Everyone reaches a breaking point before making a real change. For Ashley, October was her darkest month. "I got to the point where I felt I wasn't in control of so many areas of my life," Ashley admits. "I just felt every aspect of my life just felt sad." She had gained weight with each pregnancy and never fully lost it before the next one. When she stepped on the scale at 33 and saw she weighed exactly what she did the day she delivered twins, something inside her shifted. It was time for a change.

RELATED:Coach Lost 90 Pounds by Getting Brutally Honest with Herself About These 10 Things

The Decision That Started It All

Sometimes simply acknowledging you're unhappy creates the momentum for change. "On Halloween last year, I remember sitting down with my husband and talking about all the areas of my life that I wasn't happy with," Ashley reveals. That honest conversation became her catalyst. "In that moment, I immediately felt better. I felt happier. I felt excited," she says. By recognizing her power to choose a different path, Ashley experienced an immediate mental shift that would fuel her entire journey.
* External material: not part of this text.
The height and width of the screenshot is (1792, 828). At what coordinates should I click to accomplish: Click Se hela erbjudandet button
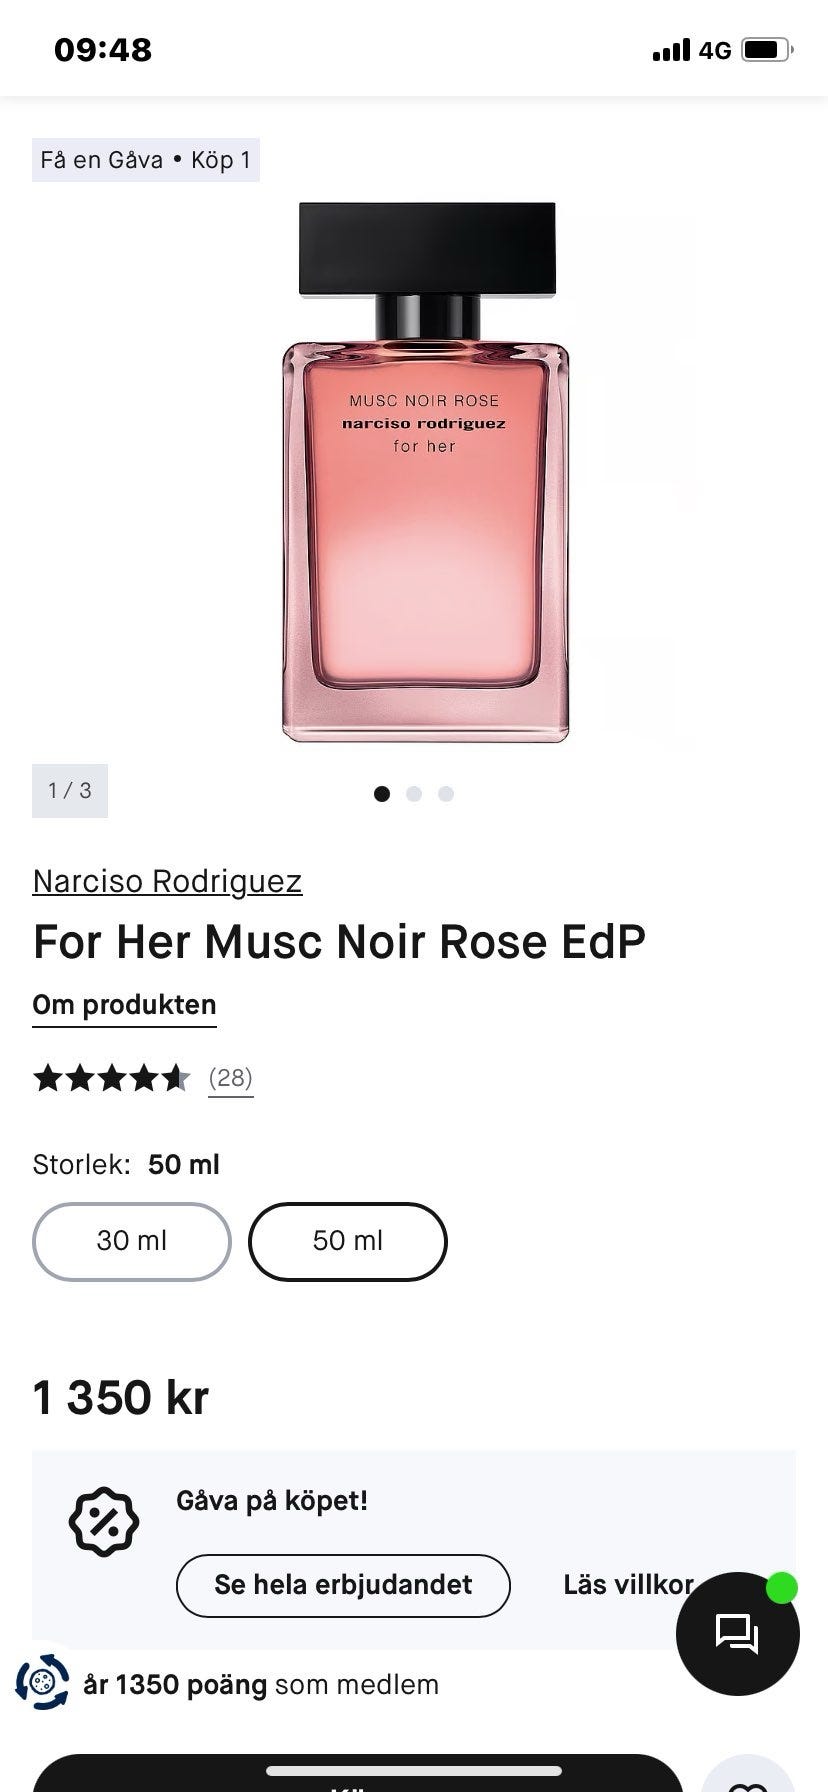(343, 1585)

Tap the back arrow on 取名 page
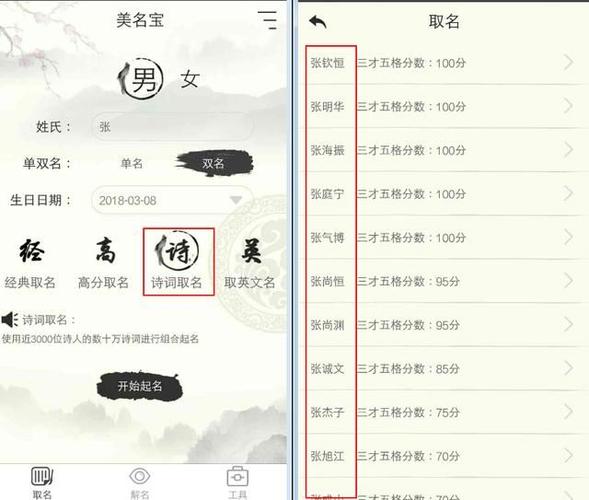(x=318, y=22)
Morning Habit 1: The Daily Checklist

Ashley's transformation began with a simple tool—a daily checklist that kept her accountable. "On November 1st, I made my very first checklist and I got on Instagram and I told everyone what I was doing," Ashley explains. Her checklist included items like working out 4-5 times weekly, personal development, daily walks, 8 hours of sleep, and eliminating negativity. This morning ritual of creating and reviewing her checklist set the tone for each day. By making her commitment public, she created extra accountability that helped her follow through consistently.

Morning Habit 2: Personal Development

Starting each day with personal growth became a cornerstone of Ashley's success. "I knew I had so much mental work I needed to do, and spending time daily in personal development, meditating, and focusing on removing negativity from my life, which also included negative self-talk," Ashley shares. She began each morning immersing herself in content that supported her goals—listening to podcasts or watching motivational videos while preparing breakfast. This intentional morning practice reshaped her mindset and fueled her motivation throughout the day.

RELATED:I Lost 100 Pounds in 18 Months With Walking and 3 Simple Food Changes

Morning Habit 3: Visualizing Her Future Self

Ashley's powerful morning visualization practice changed how she approached each day. "Imagine the highest version of yourself and start showing up as her," became the screensaver on her phone and her daily mantra. Each morning, Ashley would envision her ideal self and how that person would navigate the day ahead. "What would her morning routine look like? What time would she go to bed? How would she spend her time in the day?" she would ask herself. This morning habit helped close the gap between her current reality and her aspirations.

Daily Walks: The Consistent Physical Practice

Walking became Ashley's gateway to consistent physical activity. As part of her six-month commitment, she incorporated daily walks into her routine, making them non-negotiable. "I had to unbecome who I naturally am," Ashley admits. "Naturally, I want to stay up late and sleep in all morning. Naturally, I want to relax all day." These walks not only contributed to her weight loss but became a time for mental clarity and reinforcing her commitment to change. The simplicity and accessibility of walking made it the perfect foundation for her physical transformation.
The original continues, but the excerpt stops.